I found the seeitrot.com thing interesting because of my Mum.  I hasten to assure you I had no desire to watch her rot away – it would have been kind of dull, anyway, because she’s a pile of ash – but she had a phobia of being buried or burned alive in her coffin and  I’m sure she’d have insisted I sign up if she’d known about it.  She made everyone she knew swear to stick a pin in her when the time came, to confirm she was truly dead.  Everyone agreed to do it – well, you have to placate crazies, don’t you? – but only the Hub and I followed through.  Just as well, really as, with that many holes in her, the pall bearers would have had embalming fluid stains on their suit shoulders at the funeral.  Now that would have been interesting.

God Bless The NHS

10 Feb

Today’s original heading was It Doesn’t Happen Often, But I Actually Find I Am Outraged Today (snappy, eh?).  I am a Yankophile and would probably vote Republican if I was an American citizen, but I came across an alert that said, Vote Republican: Together, we can Prevent access to healthcare, and I felt my blood boil for the first time since British Gas tried to lure me back as a customer; the same British Gas who charged me three times as much as any other utility supplier has ever done and treated me appallingly for the privilege. 

I had marshalled a stern retort to the offender and written my own post exposing the nastiness of American politics, before I had even had time to click the mouse on the offending blog.  When I did, all I got was this picture.  I tried to find somewhere to comment and it was then I realised I was on a sales website and the logo was a pig, not an elephant.  Looking closer, I realised it was a cushion with a satirical message.  It gave me a good laugh. 

Sick Pig Throw Pillowhttp://www.cafepress.co.uk/+sick_pig_throw_pillow,287271298

It has done its job because it set me thinking about my own situation.  Without access to free healthcare I could, quite literally, have died last week.  I had a nasty infection that floored me even with two sets of antibiotics.  We have no spare cash; I could not have afforded those antibiotics if I had needed to pay for them.  The infection could quite easily have turned to septicemia without antibiotics.  I can go back further: I had my wisdom tooth out because I have had two infections in the past two years caused by its awkward position in my gum; I can’t afford to pay for dental treatment.  This blog might never have existed and my children would have been motherless today if I had not had access to free treatment for the infections. 

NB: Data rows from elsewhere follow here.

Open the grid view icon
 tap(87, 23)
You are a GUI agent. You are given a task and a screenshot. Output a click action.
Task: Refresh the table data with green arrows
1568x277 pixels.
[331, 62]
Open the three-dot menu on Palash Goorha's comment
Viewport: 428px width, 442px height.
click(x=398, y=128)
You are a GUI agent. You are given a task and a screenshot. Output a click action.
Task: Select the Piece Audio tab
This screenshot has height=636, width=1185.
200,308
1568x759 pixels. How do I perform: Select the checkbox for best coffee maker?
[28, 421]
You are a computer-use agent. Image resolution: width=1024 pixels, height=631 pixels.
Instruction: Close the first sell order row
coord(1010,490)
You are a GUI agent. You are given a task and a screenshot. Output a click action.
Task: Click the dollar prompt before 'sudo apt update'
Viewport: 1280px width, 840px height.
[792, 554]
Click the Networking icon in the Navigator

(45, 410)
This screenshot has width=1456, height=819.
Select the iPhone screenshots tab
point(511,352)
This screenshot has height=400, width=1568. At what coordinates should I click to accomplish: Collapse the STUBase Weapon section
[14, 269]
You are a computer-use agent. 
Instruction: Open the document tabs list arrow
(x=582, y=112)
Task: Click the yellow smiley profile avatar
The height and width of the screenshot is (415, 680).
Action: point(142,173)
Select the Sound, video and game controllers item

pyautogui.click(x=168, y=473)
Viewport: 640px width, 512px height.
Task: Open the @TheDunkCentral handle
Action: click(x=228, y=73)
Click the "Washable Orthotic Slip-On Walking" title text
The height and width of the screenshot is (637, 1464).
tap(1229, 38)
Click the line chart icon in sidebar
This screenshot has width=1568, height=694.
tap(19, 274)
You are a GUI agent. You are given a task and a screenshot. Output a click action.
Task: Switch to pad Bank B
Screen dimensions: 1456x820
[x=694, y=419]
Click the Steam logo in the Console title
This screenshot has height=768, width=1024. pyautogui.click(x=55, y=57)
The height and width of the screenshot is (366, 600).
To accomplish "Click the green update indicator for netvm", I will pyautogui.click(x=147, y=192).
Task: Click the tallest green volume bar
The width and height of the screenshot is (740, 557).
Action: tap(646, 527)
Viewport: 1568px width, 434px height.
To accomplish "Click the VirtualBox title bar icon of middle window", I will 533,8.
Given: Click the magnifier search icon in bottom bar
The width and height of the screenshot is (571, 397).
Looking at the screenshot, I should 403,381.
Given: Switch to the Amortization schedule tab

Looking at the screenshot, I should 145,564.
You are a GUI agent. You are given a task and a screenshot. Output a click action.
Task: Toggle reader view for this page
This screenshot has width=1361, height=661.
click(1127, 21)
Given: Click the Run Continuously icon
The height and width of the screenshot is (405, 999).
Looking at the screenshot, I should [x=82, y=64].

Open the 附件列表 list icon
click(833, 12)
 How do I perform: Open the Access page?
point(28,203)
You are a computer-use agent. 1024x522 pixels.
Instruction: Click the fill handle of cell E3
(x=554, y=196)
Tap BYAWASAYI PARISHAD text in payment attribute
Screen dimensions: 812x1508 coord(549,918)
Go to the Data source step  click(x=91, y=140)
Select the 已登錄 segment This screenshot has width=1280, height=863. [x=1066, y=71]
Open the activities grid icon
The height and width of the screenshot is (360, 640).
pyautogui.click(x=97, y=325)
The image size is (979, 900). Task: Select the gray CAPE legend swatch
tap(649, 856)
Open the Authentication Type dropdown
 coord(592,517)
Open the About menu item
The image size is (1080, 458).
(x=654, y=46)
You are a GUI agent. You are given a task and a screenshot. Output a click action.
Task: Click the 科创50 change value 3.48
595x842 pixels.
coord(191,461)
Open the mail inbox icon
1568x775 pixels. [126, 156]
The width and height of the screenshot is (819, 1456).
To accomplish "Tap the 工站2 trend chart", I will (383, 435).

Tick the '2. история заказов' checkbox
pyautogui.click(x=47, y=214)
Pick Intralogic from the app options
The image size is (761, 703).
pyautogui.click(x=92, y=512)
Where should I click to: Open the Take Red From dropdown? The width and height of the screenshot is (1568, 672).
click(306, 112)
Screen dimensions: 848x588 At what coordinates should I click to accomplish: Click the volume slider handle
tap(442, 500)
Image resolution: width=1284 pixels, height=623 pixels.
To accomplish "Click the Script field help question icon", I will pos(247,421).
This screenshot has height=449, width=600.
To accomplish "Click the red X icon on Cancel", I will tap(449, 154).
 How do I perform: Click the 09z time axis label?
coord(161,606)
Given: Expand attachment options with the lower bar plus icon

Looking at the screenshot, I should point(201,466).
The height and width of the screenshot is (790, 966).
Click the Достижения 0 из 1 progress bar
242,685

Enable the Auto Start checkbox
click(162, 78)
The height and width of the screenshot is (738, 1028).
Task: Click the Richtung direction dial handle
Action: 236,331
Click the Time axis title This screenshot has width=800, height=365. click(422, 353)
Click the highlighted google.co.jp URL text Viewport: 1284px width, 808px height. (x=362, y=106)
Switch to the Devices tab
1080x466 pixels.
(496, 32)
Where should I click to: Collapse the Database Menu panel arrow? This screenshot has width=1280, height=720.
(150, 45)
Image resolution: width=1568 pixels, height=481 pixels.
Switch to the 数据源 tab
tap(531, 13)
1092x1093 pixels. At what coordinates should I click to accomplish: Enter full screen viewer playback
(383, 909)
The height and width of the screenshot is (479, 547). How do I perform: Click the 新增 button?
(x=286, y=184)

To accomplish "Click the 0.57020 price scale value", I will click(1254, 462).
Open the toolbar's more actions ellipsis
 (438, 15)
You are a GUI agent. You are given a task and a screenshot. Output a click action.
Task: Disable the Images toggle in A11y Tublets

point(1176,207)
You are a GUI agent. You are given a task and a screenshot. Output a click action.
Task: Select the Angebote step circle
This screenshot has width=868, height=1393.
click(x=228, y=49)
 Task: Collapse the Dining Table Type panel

I don’t believe I am being melodramatic: people die from septicemia every day.  I once worked with a man whose sister died after giving birth because she had needed dental treatment while pregnant and refused it because she didn’t want to harm her baby.  It was too late for her by the time she delivered.  It was tragic but, in her case, she had the option of treatment.  Millions of people around the world don’t have that option, including in America.  I sincerely hope President Obama succeeds in his reforms despite the opposition.  I know there were similar arguments against our own NHS before 1948, but I am so glad they didn’t win that fight, and I have the healthy gums to prove it.